Fighting for Recovery portrays charismatic leaders who challenged the medical and social obstacles to achieving a full and rewarding life. They confronted medical authority, entrenched politicians, and the pervasive stigma associated with a psychiatric diagnosis while they built alternatives to replace stagnant services. Pointing to their own lived experiences, which included success, achievement, and opportunities, they spread hope through their example, and restructured the existing paradigm that had failed them. Among the new models of peer services, crisis services, and community support, people with lived experience have opened doors to wellness and well-being.
One Man's Castle: Clarence Darrow In Defense of the American Dream (Amistad/HarperCollins, 2004)
In 1925, the same summer that the Ku Klux Klan spewed racial hatred throughout the United States, Ossian Sweet, a doctor from the "Talented Tenth", bought a house in a so-callled white neighborhood in Detroit. The night his family moved in, mothers brought their children to gawk and stare. Men with rocks turned into an ugly mob. And police stood idle while directing corner traffic. But the Sweets were undeterred. Neither he, nor his wife, nor his brothers or his friends cringed in the face of chaos while rocks landed on the house and shattered windows. When the violence ceased, and one man lay dead, Sweet and his family were charged with conspiracy to murder.
One Man's Castle: Clarence Darrow in Defense of the American Dream chronicles Sweet's journey north during the age of Jim Crow segregation, his professional training at Howard University and the Sorbonne, and it recreates the trial, going inside the courtroom and behind the scenes to set the stage for the brilliant defense waged by James Weldon Johnson, Walter White, the NAACP and Clarence Darrow. "My clients are here charged with murder," Darrow told the jurors in a summation lasting eleven hours, "but they are really here because they are black."
Kirkus called One Man's Castle "an important slice of American legal history and the history of civil rights." Blanche Wiesen Cook promised "Everyone concerned about justice and human rights will benefit from this book." And Derrick Bell thought it had "ramifications for our times."
In the words of Studs Terkel, "This is a remarkable book about our obsession with race."
Winner of the Great Lakes Book Award, the ALA Notable Book Award, and the Washington Irving Adult Book Award.

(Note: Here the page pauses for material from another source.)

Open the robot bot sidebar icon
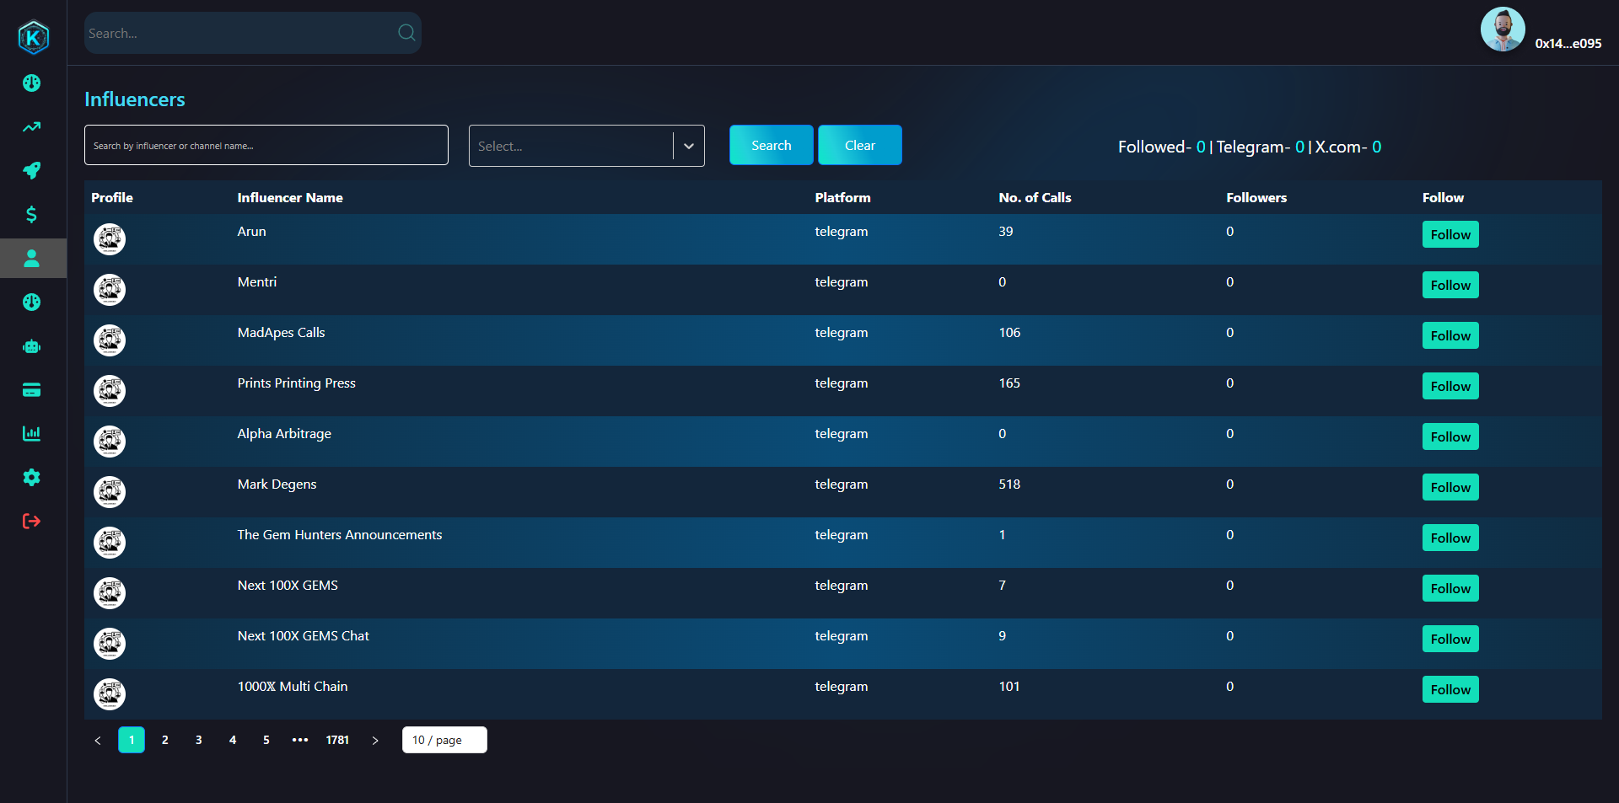The width and height of the screenshot is (1619, 803). (x=32, y=346)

Families in Pain was the first book to describe the experiences of relatives seekiing a better life for their mentally ill relatives. It is based on conversations with all types of relations -- parents and children, husbands and wives, brothers and sisters -- during the 1970s when psychiatrists still held families hostage to a blame game. None of that helped when hospitals were closing their doors but services didn't exist in the community for housing, recreation, education, or well-being. Stigma, shame, guilt, and misunderstanding carried a heavy burden. And everybody suffered. A handful founded local groups for mutual support, some built housing and others lobbied their local legislatures. Families in Pain ends with the movement to organize a national association they called NAMI (National Alliance for the Mentally Ill) in 1979.

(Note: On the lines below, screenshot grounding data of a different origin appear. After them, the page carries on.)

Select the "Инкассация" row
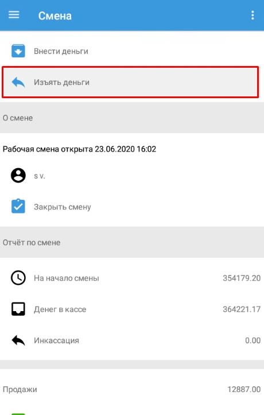Screen dimensions: 264x415 132,340
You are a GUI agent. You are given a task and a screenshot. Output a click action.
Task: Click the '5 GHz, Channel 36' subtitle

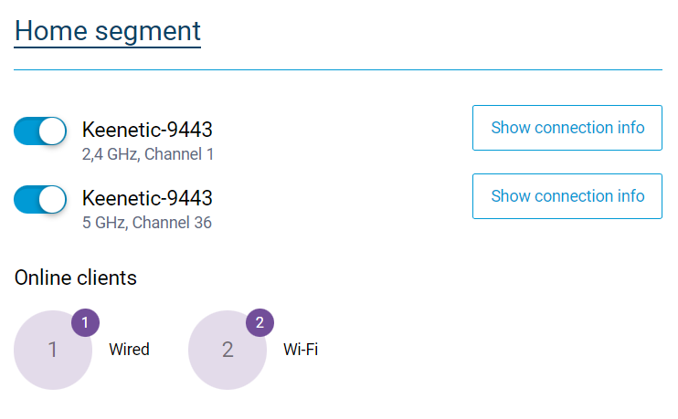[147, 223]
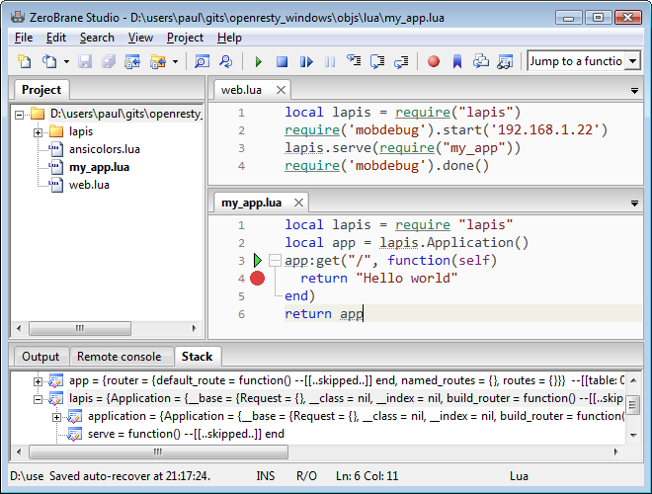Click the Step Into toolbar icon

coord(353,61)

This book has brought comfort to families and a new point of view to professionals. "Remarkably sound and honest," said Dr. Daniel X. Freedman, president of the American Psychiatric Association.

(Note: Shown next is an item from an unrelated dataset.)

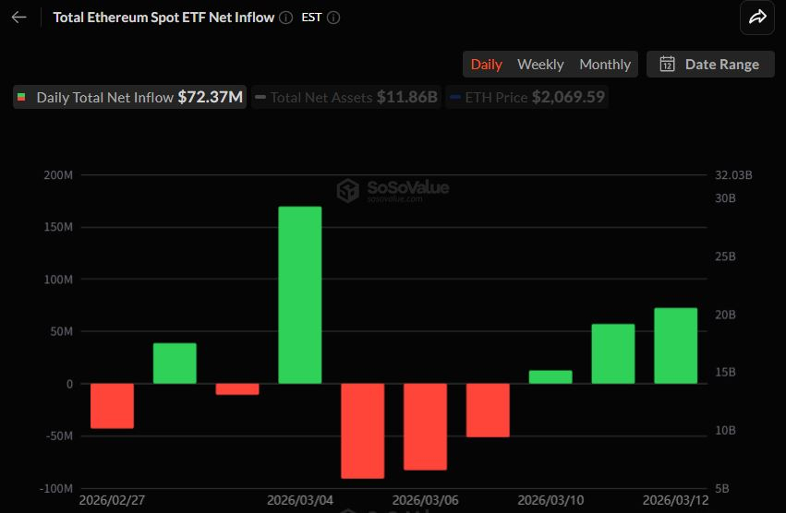
Task: Click the info icon next to EST
Action: [x=333, y=18]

Families in Flux: Household and Kin (Feminist Press and McGraw Hill, 2001)
Families In Flux (1981) was co-authored and jointly written by Amy Swerdlow, Renate Bridenthal, Joan Kelly and Phyllis Vine. It was one of twelve volumes, conceived as part of the Women's Lives / Women's Work Series, a pathbreaking series sponsored by the Feminist Press and the McGraw-Hill Book Company, and intended for secondary as well as college-level explorations. The authors challenged the "typical" family to reveal the social, politial, emotional, and economic functions of families layered throughout history. And they stretch the historical inquiry to discuss two- or one-parent families along with blended, communal, alternative or nuclear formats, all of which can be found in the scope of history's models.